## TASK REQUIREMENTS
Print the lines from the one containing "will click(829, 23)." through the one containing "Action: (x=907, y=143)", both included, without changing a character.

## DATA
|---|

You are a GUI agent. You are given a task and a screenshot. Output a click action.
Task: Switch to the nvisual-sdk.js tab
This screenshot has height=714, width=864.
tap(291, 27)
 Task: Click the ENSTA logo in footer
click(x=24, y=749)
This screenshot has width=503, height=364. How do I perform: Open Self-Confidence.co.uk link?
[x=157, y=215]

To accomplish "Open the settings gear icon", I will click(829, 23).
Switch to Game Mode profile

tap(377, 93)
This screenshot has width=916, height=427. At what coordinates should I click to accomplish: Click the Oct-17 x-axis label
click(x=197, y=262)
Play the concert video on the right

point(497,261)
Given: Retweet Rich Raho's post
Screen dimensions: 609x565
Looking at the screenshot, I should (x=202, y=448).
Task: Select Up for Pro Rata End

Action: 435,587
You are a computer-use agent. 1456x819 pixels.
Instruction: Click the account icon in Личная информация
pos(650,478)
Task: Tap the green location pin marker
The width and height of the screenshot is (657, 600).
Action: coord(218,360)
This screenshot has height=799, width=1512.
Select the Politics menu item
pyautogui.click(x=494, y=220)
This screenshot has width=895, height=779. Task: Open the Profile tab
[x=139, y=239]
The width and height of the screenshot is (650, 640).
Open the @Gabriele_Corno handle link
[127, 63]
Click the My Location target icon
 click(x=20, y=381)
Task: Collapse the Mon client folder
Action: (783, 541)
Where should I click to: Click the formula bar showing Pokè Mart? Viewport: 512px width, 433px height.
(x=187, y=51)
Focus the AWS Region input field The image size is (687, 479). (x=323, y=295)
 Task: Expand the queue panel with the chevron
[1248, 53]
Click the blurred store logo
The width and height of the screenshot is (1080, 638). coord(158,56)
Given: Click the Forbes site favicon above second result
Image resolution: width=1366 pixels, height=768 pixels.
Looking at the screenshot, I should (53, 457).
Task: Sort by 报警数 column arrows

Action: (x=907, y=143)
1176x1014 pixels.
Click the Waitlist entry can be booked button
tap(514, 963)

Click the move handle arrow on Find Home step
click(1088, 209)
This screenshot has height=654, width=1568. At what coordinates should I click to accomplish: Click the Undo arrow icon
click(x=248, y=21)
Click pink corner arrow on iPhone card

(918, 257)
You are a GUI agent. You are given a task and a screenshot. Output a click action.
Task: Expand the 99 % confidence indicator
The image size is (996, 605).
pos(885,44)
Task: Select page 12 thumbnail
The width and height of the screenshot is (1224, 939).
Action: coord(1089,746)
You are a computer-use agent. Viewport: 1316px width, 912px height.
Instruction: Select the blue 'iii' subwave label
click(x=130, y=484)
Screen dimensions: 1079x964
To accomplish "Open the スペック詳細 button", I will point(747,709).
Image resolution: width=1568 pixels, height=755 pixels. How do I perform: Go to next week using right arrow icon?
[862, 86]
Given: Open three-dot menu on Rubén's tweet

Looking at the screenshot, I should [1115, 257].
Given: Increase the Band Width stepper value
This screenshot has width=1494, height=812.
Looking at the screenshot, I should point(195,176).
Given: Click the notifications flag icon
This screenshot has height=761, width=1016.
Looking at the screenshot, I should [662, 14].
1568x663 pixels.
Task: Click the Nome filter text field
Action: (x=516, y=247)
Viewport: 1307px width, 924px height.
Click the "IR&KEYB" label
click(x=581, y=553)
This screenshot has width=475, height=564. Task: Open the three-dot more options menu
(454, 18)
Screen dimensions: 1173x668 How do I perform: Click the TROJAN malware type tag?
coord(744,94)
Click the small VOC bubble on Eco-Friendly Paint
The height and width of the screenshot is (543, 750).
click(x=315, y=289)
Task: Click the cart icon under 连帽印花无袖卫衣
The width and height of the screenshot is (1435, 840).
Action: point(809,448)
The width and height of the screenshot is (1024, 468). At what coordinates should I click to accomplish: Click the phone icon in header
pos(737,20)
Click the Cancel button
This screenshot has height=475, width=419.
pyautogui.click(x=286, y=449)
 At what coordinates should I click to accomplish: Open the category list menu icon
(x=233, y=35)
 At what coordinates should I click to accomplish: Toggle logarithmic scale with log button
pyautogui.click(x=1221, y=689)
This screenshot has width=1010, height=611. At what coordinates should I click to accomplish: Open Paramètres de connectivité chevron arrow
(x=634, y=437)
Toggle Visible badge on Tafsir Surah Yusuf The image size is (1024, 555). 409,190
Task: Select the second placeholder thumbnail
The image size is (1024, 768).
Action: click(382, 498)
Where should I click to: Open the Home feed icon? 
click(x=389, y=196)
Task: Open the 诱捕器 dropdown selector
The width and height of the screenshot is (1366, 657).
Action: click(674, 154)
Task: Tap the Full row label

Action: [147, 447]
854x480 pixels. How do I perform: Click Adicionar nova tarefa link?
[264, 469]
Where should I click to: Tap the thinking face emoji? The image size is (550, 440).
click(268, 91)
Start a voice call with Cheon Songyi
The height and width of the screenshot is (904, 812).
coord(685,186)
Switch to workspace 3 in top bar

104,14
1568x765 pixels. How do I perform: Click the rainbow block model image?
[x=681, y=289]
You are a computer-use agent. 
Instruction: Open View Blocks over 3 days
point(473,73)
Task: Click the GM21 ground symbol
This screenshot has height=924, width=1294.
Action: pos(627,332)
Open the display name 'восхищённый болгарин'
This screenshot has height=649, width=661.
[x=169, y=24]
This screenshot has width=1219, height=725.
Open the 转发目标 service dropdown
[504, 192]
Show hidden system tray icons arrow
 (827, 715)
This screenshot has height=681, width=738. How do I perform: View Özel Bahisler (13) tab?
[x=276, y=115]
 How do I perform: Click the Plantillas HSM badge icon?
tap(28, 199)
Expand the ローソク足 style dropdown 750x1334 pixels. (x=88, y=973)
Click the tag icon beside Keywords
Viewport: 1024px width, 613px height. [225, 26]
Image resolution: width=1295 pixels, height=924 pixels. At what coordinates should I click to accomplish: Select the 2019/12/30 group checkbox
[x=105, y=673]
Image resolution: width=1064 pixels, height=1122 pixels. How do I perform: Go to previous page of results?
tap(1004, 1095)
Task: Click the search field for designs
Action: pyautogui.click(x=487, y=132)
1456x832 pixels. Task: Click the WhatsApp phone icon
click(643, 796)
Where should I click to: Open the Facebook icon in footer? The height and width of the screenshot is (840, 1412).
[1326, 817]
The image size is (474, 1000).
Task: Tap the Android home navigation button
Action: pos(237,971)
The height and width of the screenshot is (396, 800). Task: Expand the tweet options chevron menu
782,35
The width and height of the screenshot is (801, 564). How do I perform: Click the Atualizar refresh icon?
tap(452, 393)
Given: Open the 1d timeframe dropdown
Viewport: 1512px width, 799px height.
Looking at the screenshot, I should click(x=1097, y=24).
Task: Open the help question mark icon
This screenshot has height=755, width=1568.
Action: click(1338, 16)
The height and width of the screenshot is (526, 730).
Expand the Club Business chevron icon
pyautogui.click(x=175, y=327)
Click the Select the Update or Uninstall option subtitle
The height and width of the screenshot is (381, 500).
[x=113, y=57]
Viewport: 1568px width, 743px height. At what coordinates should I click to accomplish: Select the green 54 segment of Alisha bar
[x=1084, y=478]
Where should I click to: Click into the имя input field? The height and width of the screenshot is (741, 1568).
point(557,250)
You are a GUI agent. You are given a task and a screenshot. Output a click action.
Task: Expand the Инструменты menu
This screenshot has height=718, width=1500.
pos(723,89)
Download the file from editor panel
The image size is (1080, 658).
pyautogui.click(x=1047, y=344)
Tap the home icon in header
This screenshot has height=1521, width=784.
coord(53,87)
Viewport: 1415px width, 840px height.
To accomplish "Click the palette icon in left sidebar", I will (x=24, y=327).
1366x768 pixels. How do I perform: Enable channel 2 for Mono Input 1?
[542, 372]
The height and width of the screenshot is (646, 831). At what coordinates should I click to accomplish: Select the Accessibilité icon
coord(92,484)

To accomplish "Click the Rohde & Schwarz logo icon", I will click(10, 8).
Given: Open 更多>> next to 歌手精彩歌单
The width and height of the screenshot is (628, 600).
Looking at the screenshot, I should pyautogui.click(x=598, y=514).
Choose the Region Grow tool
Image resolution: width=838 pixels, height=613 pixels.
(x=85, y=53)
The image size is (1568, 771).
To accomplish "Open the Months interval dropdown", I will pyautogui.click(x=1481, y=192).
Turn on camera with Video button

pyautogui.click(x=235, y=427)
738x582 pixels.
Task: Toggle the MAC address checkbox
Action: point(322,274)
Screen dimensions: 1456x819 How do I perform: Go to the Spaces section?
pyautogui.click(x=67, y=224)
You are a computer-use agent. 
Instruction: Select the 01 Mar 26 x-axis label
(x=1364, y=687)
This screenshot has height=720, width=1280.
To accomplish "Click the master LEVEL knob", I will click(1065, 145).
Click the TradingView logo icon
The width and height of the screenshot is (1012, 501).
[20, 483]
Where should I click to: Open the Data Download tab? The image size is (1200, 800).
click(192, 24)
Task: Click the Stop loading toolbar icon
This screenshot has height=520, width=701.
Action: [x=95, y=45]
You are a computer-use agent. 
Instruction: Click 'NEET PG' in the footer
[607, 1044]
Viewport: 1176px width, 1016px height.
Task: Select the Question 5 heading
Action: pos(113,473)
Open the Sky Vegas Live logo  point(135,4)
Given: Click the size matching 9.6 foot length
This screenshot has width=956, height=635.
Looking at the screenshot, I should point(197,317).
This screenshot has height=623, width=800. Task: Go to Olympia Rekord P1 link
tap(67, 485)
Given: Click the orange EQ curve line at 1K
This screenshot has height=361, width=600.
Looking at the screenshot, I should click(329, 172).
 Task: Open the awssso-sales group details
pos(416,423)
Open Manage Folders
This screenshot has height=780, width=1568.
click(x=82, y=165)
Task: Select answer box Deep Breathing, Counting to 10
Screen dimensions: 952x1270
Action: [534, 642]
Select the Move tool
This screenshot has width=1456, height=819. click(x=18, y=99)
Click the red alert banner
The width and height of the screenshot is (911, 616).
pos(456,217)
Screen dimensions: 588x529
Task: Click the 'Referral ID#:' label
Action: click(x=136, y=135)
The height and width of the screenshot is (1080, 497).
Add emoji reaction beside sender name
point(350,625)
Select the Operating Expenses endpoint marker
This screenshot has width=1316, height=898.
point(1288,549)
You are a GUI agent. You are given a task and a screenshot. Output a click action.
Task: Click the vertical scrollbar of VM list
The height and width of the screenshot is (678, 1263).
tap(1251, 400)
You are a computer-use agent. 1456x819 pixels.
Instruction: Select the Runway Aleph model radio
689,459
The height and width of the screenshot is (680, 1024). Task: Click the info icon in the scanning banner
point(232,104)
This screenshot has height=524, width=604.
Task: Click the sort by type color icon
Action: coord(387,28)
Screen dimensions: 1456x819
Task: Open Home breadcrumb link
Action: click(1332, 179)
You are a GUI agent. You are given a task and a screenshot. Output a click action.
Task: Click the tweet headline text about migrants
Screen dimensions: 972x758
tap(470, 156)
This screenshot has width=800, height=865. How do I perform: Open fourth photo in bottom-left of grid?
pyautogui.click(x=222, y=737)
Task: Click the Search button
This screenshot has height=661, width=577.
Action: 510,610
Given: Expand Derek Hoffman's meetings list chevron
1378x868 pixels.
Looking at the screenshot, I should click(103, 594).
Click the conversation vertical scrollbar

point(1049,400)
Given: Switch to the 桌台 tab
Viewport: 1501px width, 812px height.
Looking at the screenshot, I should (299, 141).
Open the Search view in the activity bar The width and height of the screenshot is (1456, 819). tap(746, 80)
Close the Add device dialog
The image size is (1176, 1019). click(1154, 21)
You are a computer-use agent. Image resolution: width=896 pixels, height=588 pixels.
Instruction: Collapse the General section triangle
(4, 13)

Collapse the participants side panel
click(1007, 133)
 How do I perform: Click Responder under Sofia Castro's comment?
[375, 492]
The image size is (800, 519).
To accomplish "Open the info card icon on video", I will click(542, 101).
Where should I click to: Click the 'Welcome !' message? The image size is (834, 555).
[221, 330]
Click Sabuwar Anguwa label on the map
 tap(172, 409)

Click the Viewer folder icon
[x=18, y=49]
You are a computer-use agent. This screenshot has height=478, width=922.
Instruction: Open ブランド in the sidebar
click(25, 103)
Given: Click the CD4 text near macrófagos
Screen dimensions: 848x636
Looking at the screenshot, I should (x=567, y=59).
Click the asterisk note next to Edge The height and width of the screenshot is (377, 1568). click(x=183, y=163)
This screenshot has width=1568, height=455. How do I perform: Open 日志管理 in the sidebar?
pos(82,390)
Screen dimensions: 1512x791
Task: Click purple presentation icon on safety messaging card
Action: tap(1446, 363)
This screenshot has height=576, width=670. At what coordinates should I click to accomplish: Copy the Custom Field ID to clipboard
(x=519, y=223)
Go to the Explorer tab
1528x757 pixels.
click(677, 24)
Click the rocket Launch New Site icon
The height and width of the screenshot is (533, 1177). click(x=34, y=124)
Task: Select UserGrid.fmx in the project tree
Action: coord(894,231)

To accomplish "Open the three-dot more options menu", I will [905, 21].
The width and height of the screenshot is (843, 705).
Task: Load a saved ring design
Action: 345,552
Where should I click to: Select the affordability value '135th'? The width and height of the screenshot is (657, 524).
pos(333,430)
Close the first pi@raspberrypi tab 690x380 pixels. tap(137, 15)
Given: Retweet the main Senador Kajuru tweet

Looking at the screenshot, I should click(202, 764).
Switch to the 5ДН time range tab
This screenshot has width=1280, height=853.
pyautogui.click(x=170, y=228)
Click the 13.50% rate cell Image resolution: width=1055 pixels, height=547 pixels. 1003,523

|---|

## PROBLEM SOLUTION
To accomplish "Open the settings gear icon", I will click(829, 23).
Switch to Game Mode profile

tap(377, 93)
This screenshot has width=916, height=427. At what coordinates should I click to accomplish: Click the Oct-17 x-axis label
click(x=197, y=262)
Play the concert video on the right

point(497,261)
Given: Retweet Rich Raho's post
Screen dimensions: 609x565
Looking at the screenshot, I should (x=202, y=448).
Task: Select Up for Pro Rata End

Action: 435,587
You are a computer-use agent. 1456x819 pixels.
Instruction: Click the account icon in Личная информация
pos(650,478)
Task: Tap the green location pin marker
The width and height of the screenshot is (657, 600).
Action: coord(218,360)
This screenshot has height=799, width=1512.
Select the Politics menu item
pyautogui.click(x=494, y=220)
This screenshot has width=895, height=779. Task: Open the Profile tab
[x=139, y=239]
The width and height of the screenshot is (650, 640).
Open the @Gabriele_Corno handle link
[127, 63]
Click the My Location target icon
 click(x=20, y=381)
Task: Collapse the Mon client folder
Action: (783, 541)
Where should I click to: Click the formula bar showing Pokè Mart? Viewport: 512px width, 433px height.
(x=187, y=51)
Focus the AWS Region input field The image size is (687, 479). (x=323, y=295)
 Task: Expand the queue panel with the chevron
[1248, 53]
Click the blurred store logo
The width and height of the screenshot is (1080, 638). coord(158,56)
Given: Click the Forbes site favicon above second result
Image resolution: width=1366 pixels, height=768 pixels.
Looking at the screenshot, I should (53, 457).
Task: Sort by 报警数 column arrows

Action: (x=907, y=143)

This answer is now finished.